# Need DVR R15 code for Sony RMT-D240 remote



## eso1960 (Sep 26, 2008)

First time poster, thank you for reading. Am relatively new to this, so here goes...

I have a DirecTV R15 DVR and added a Sony DVDR model RDR-VX525 that has with it remote model RMT-D240A.

Problem is setting up the Sony DVDR's _Set Top Box Control_;

The Sony Owners Manual says to program the DirecTV DVR code into the Sony remote so that I can control the DirecTV unit with the Sony unit.

I am trying to use the DirecTV codes listed on pg. 124 of the Sony DVDR O/M. None of these codes work.

Questions:

1) Are there more codes for a DirecTV DVR that is not in the Sony manual?

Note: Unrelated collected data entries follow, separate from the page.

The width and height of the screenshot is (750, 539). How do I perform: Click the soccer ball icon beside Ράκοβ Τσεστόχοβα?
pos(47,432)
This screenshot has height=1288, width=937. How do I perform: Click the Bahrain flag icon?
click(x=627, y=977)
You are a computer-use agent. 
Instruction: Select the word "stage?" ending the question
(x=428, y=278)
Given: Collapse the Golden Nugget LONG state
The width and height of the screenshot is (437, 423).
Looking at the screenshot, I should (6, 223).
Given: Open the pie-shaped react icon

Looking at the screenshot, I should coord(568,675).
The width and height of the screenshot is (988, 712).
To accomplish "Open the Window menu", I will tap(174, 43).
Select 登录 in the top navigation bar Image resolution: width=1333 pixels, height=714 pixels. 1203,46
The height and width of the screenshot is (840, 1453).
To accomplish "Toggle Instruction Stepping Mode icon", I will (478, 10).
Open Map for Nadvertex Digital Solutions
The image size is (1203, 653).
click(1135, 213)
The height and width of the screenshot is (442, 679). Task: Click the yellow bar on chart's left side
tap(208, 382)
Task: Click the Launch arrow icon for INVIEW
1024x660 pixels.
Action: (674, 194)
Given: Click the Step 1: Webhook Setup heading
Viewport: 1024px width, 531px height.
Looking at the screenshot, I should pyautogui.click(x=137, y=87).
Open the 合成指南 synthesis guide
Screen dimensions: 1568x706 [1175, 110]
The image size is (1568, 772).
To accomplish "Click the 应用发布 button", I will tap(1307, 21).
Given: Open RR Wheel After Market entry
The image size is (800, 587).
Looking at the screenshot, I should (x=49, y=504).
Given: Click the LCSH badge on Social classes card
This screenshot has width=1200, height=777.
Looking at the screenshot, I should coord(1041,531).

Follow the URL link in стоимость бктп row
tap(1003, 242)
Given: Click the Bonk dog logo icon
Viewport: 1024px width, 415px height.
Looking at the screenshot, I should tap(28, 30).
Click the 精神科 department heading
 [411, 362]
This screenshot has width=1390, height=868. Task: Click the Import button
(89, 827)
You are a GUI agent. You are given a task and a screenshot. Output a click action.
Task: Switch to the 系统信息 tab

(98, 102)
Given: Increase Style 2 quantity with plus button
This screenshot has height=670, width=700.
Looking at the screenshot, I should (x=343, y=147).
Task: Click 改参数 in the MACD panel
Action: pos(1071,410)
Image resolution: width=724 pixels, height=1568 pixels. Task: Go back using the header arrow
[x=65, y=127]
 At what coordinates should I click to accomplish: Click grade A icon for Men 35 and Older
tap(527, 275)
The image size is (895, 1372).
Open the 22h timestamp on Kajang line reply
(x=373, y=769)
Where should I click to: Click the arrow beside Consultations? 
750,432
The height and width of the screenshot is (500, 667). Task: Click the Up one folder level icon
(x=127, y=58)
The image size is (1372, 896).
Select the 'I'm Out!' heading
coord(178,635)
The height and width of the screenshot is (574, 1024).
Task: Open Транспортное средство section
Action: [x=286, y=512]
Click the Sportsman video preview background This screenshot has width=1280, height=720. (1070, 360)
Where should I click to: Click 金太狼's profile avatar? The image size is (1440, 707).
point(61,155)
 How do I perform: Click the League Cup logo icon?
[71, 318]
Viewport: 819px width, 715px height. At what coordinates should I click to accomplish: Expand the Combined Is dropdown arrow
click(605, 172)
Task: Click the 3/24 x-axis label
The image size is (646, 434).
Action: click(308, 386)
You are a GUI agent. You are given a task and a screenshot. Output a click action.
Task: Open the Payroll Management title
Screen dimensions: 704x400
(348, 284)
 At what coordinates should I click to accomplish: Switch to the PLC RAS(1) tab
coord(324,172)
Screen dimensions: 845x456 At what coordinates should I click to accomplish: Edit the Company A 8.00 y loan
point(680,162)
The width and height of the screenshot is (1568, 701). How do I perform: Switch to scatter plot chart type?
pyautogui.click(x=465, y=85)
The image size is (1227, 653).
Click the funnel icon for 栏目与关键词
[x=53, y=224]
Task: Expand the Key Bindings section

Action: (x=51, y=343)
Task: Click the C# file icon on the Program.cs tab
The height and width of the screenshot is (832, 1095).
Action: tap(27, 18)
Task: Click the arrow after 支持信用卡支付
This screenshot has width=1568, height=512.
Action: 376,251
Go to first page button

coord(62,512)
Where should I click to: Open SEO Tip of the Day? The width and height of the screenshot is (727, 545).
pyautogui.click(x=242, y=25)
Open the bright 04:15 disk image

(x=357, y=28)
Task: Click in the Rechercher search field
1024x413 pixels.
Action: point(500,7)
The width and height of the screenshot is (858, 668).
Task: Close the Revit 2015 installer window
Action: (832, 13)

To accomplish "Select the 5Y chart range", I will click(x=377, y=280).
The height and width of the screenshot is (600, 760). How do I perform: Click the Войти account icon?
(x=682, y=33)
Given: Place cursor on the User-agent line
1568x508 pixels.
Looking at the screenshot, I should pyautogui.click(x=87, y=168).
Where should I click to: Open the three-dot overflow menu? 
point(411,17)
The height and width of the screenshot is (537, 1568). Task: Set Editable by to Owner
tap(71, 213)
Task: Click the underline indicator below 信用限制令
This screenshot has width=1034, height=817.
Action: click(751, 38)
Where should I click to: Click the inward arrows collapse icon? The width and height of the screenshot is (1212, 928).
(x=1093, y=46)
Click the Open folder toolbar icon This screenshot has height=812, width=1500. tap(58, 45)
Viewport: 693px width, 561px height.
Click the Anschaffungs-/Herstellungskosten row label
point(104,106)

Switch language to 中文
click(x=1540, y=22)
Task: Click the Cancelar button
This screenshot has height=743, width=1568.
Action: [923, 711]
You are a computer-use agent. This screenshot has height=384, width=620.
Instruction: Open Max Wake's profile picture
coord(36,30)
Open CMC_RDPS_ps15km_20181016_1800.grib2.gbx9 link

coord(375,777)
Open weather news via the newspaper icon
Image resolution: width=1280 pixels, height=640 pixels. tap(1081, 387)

2) Is what I am trying to do possible?

3) Are there any settings in the DVR's Setup that would prevent the Sony remote from working with one of their codes?

4) Is there a way to make the Sony remote code-search (and I am also contacting Sony with the same question)

5) Sony says their remote only works Sony products. I do not understand I guess, as they list DirecTV (and many other) codes in the O/M

I have contacted both DirecTV and Sony but to no avail.

I appreciate any help you can give.


----------



## Edmund (Apr 17, 2003)

Just not possible, the only oem remotes with preset code for the current line of directv receivers are only made by UEI, and if it were made by UEI the code would be either SAT 1377 or 01377.

The only STB that can control the current directv receivers, are Tivo SA. Other PC driven dvrs can be taught the commands. DVDRs like the sony with a preset codelist are out of luck.


----------



## eso1960 (Sep 26, 2008)

:lol: 
I was about to ask you to translate but I dont want to seem too dumb LOL 

Ok, so basically the codes listed in the Sony manual are already "in" the Sony remote, I am just picking one (as opposed to inputting it) when I do a code change? So theres no way to put a new, unlisted code into it, right? I just want to make sure I am understanding this.

The Sony unit is a DVD-R/RW / VHS combo unit. So that still doesnt make a difference?

What if I called DirecTV and asked for a different Receiver/DVR?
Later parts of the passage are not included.